There were people who believed the Chinese propaganda which, until 1990, was telling the world that China would continue to be self-sufficient in oil production. That was until 1993, when the cross-over between the production and consumption curves became transparent and frighteningly obvious. From then on, Chinese oil demand never looked back and posed some of the most startling trends in the world. The most noteworthy of which was an unprecedented rate of growth of more than 20 percent per year, three years in a row, in the early 2000s.
What the events of the last few years have shown is the resilience of the American economy, and to a large extent, the capabilities of American ingenuity.
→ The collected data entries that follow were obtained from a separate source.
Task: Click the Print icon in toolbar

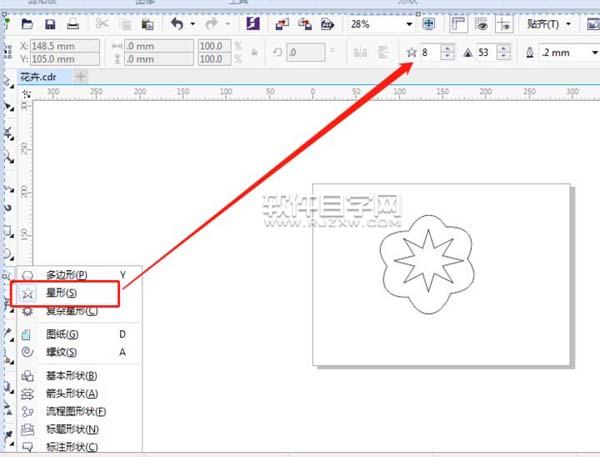Action: [x=71, y=23]
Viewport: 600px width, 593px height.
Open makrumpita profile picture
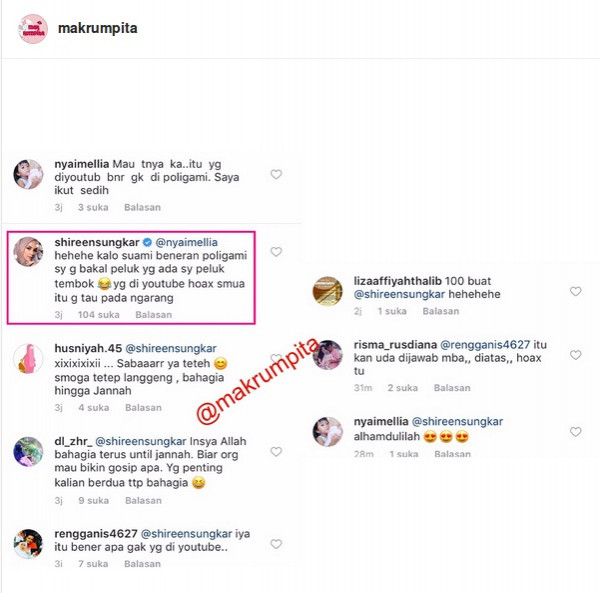point(33,29)
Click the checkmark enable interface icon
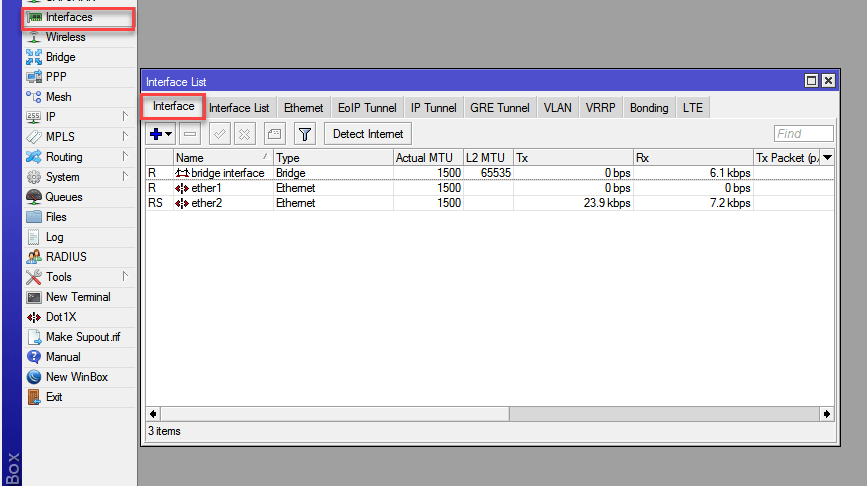This screenshot has height=486, width=867. (219, 134)
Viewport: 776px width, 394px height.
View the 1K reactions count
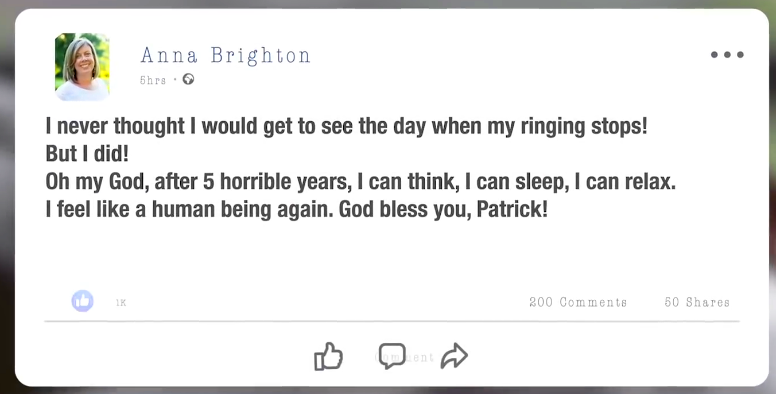(121, 302)
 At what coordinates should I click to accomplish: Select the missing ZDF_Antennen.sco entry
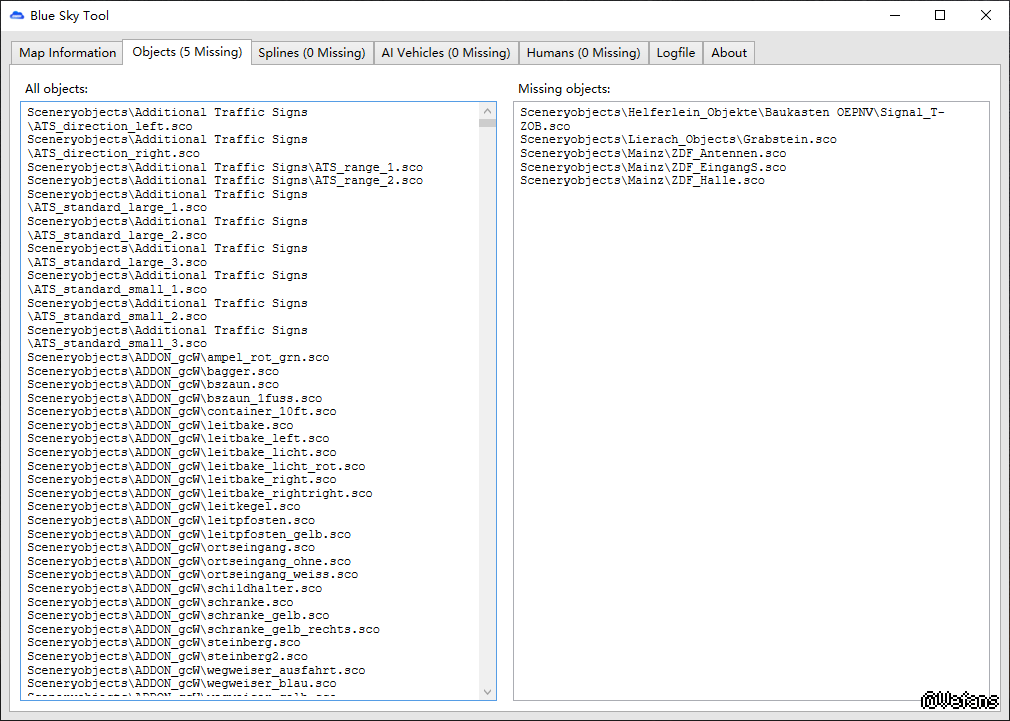click(x=653, y=154)

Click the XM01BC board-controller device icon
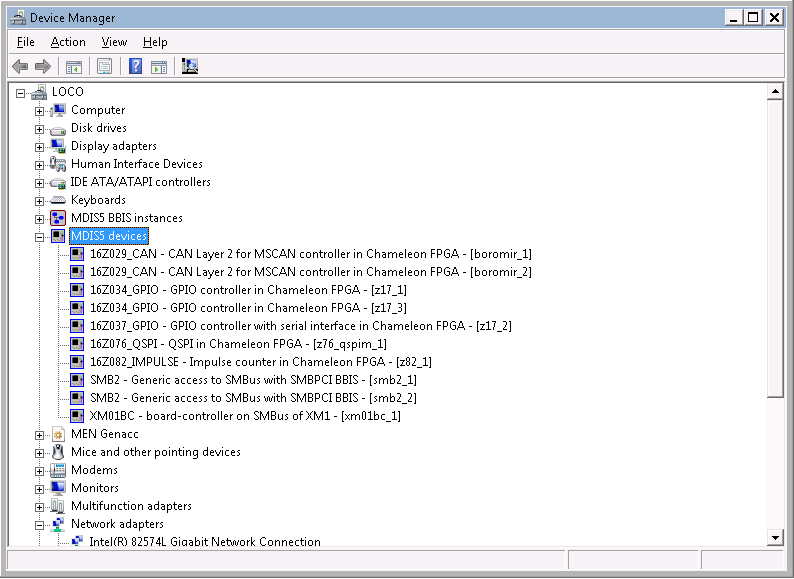coord(77,416)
From 2005 to 2007, US oil consumption exceeded 20 million barrels per day, peaking at 20.8, during which time the price of oil was on a constant upwards trend, fueled by nasty headlines such as Vladimir Putin’s usurpation of Yukos and Sibneft and Hugo Chávez re-nationalization of the Venezuelan oil industry. The oil price of $40 per barrel in 2004 shot to almost $150 per barrel by July 2008.
Then there was talk about ongoing US energy dependency, with 12 million barrels per day of oil imports, intertwined with global warming rhetoric and even more nonsensical alternative energy “solutions” such as solar, wind and biofuels. Politicians had a field day trying to engineer, often in ridiculous ways, America’s energy makeup and security.
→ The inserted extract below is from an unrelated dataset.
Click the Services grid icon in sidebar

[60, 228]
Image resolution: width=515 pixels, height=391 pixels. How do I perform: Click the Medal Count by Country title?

And finally there was the economic collapse of 2008 just before the US election, crashing the price of oil back to $40 per barrel almost overnight. While the price of oil recovered to $100 per barrel, which is now considered to be the new normal, demand in the US stayed down, with consumption of oil flattening out to at least 2 million barrels per day below the 2005 peak.
But the most astonishing event since then, almost defying the economy and certainly the politicians’ rhetoric and social engineering, is the enormous increase in US oil production, to a large extent a by-product of the “shale revolution”. From a production of 8.2 million barrels per day in 2005 and 8.4 in 2008, it has increased by about one third to 11.5 million barrels per day today. The net impact on imports is a reduction of around 5 million barrels per day, a truly spectacular turn of events.
The adroit deployment of technology, the new understanding of the resource, the efficiency of the feat, and the level of engineering prowess will all offer future historians a number of complimentary epithets for the US petroleum industry and its current practitioners.
However, this leaves China, whose petroleum demand is slated to increase at a torrid pace of 13 percent between 2011 and 2014 (to more than 11 million barrels per day, and no chance to increase in domestic production) in the unenviable position of becoming the world’s largest importer.